Stored items:
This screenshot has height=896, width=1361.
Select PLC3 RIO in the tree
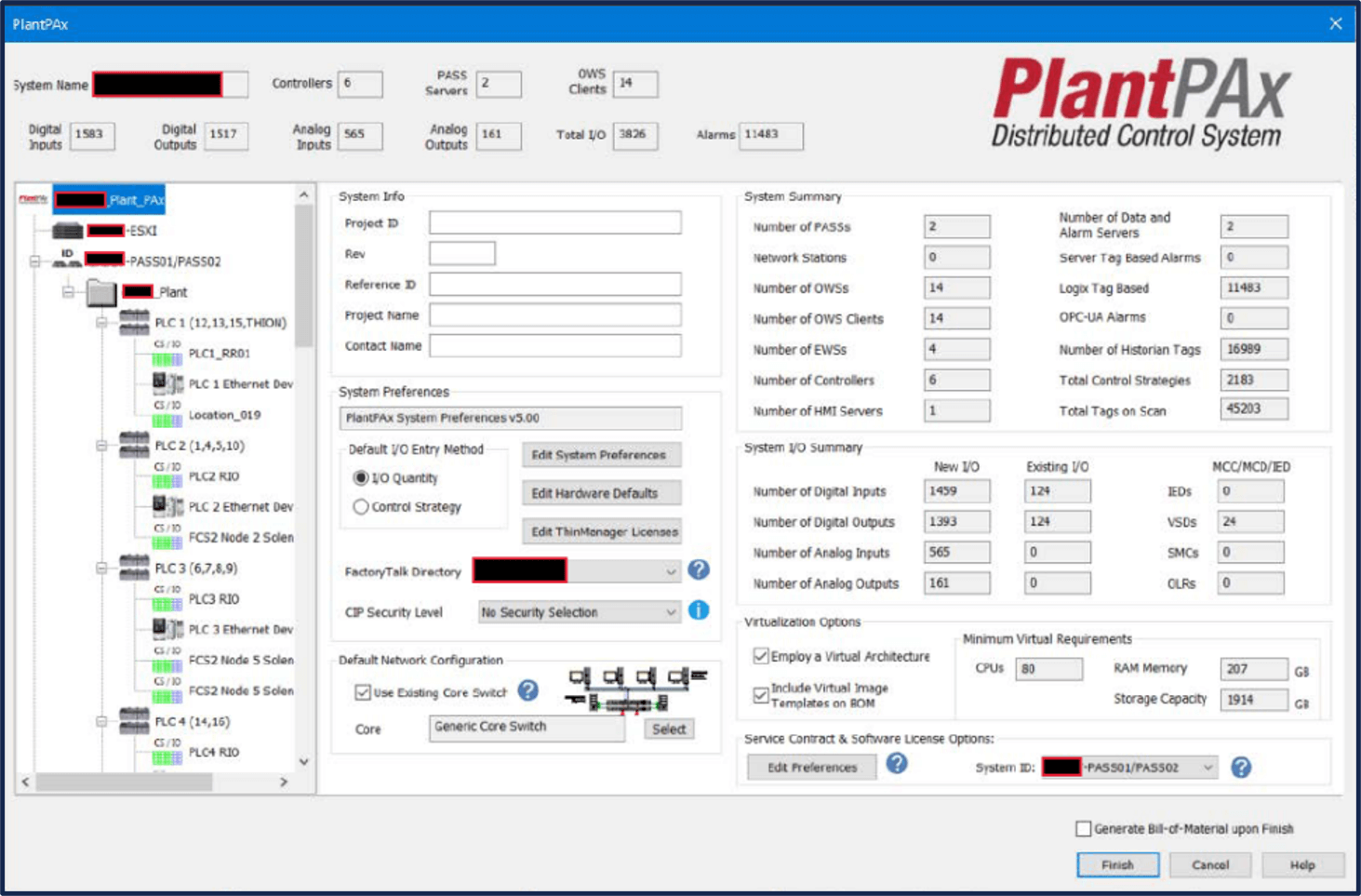(x=214, y=599)
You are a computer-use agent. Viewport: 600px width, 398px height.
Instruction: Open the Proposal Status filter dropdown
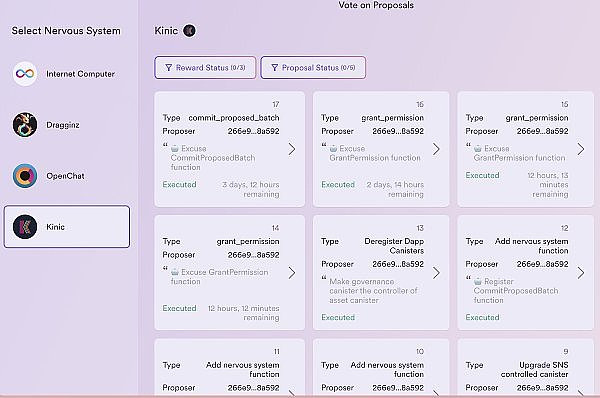pos(313,68)
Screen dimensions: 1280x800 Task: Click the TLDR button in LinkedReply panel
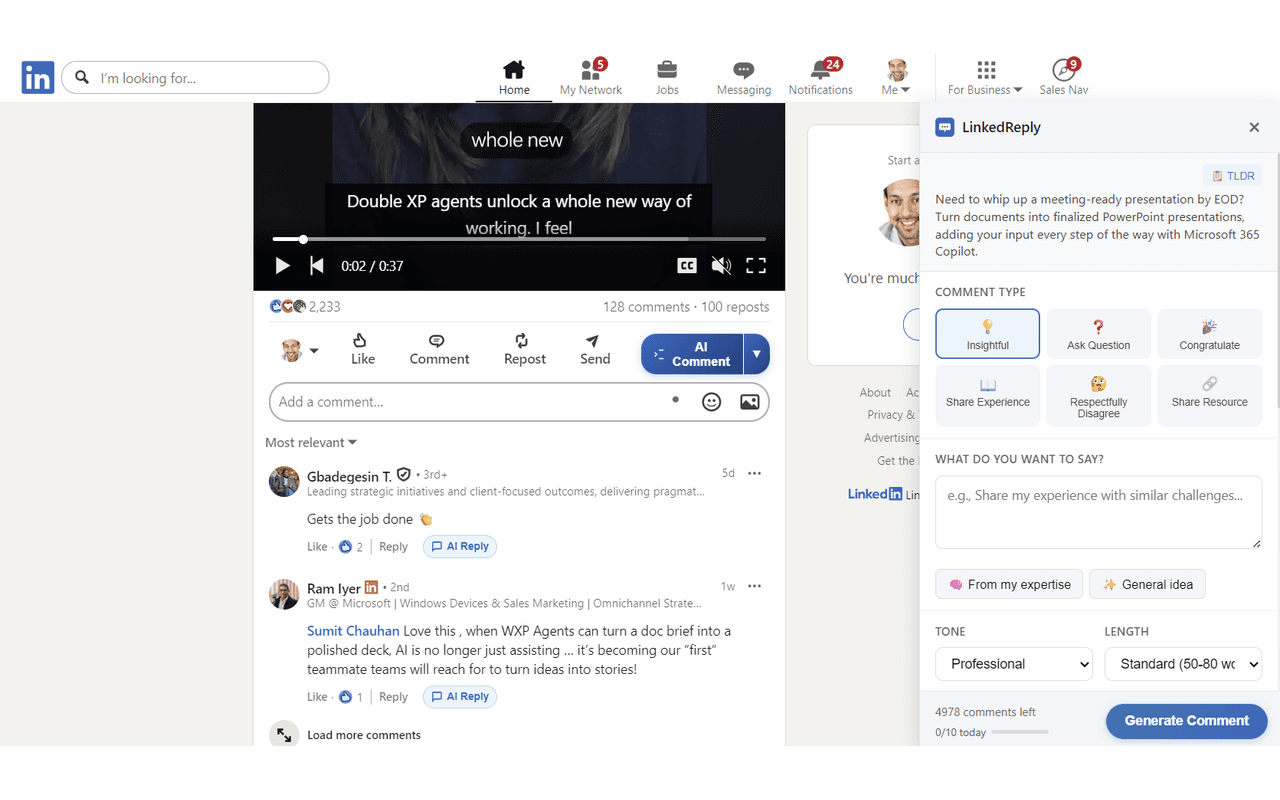click(1232, 175)
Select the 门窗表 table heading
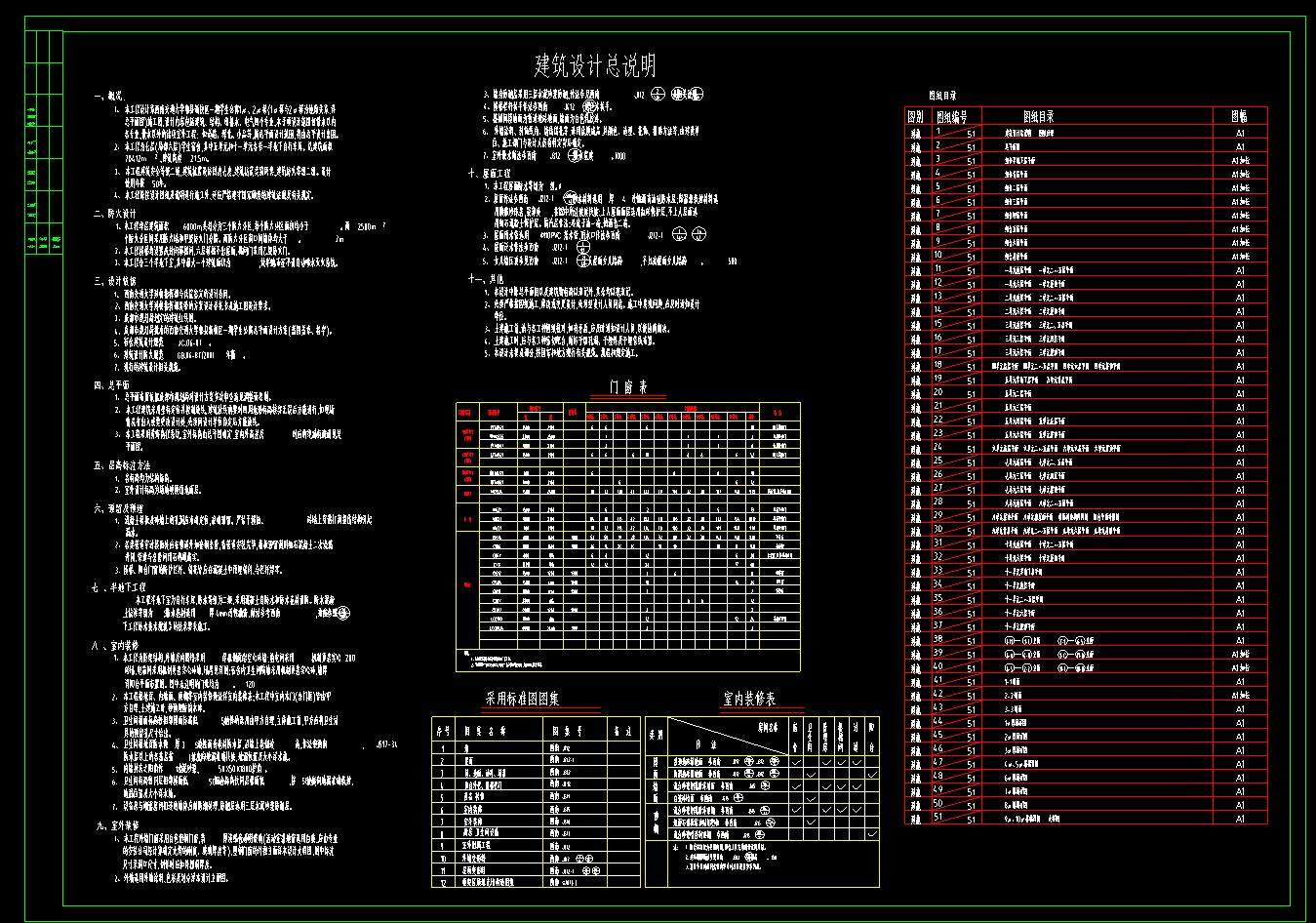1316x923 pixels. point(628,387)
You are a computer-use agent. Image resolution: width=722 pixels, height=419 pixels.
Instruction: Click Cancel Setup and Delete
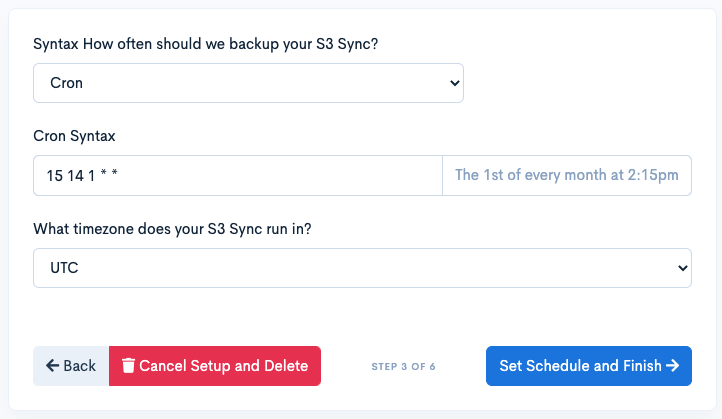click(x=215, y=366)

▶ **DIRECTIONS FOR THIS TASK**
Indicate the number of lines in the data above that contain the string "agent", without any additional text.

▶ **ANSWER TO THIS EXERCISE**
2